„Stirb, du Schwuchtel“ – Halid S. steht nach Tötung von Feuerwehrmann wegen homophober Attacke erneut vor Gericht

vor 4 Monaten

„Stirb, du Schwuchtel“ – Halid S. steht nach Tötung von Feuerwehrmann wegen homophober Attacke erneut vor Gericht
Bildquelle: Apollo News

Vor dem Landgericht Augsburg hat in dieser Woche der Prozess um einen mutmaßlich homophob motivierten Angriff begonnen, der sich in der Maximilianstraße ereignet haben soll.

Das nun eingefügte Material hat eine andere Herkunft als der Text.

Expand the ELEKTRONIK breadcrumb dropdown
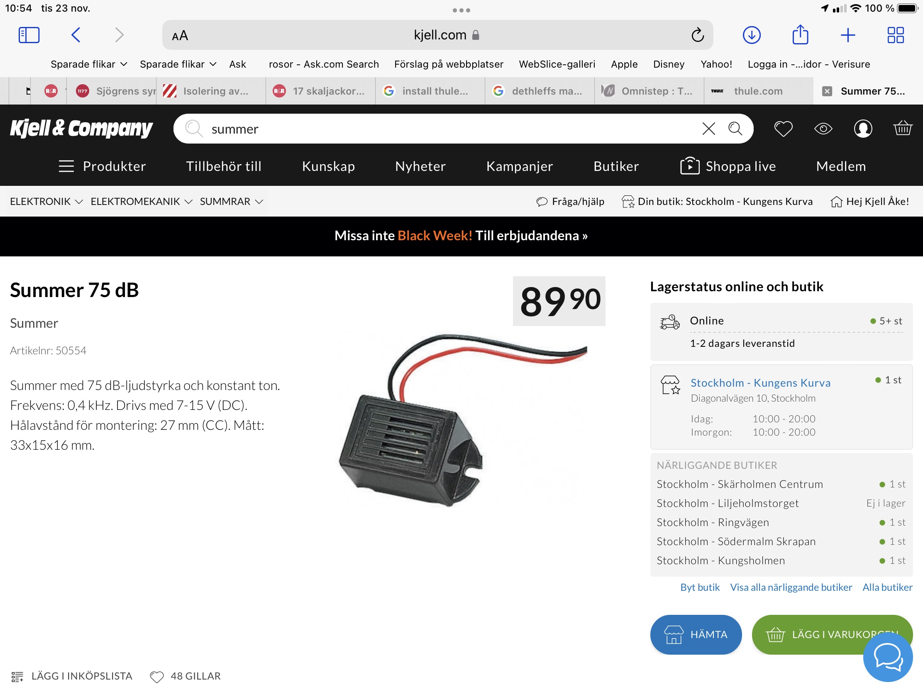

Nach Angaben der Staatsanwaltschaft sollen die fünf Angeklagten im Alter von 23 bis 25 Jahren in der Nacht zum 30. März 2025 zwei Männer attackiert und verletzt haben. Unter ihnen ist auch Halid S., der bereits wegen der tödlichen Attacke auf einen Feuerwehrmann im Jahr 2019 rechtskräftig verurteilt wurde.

Nach Informationen des Bayerischen Rundfunks (BR), der über den aktuellen Prozess berichtet, räumen die Angeklagten grundsätzlich ein, dass es zu Gewalttaten gekommen ist. Zugleich betonen sie, nicht aus Schwulenhass gehandelt zu haben. Die beiden Geschädigten schildern hingegen, sie seien während des Angriffs homophob beleidigt worden. So soll nach BR-Angaben unter anderem der Satz „Stirb, du Scheißschwuchtel“ gefallen sein.

„Ich bin froh, dass ich das überlebt habe“, sagte einer der Betroffenen. Seit dem Vorfall leide er unter Kopfschmerzen und sei auf psychologische Unterstützung angewiesen. Außerdem habe er schwere Prellungen an Kopf und Körper erlitten. Zugleich verwies er auf seine Statur von über zwei Metern und rund 100 Kilogramm: „Jemand anderes hätte das vielleicht nicht überstanden“, sagte er weiter.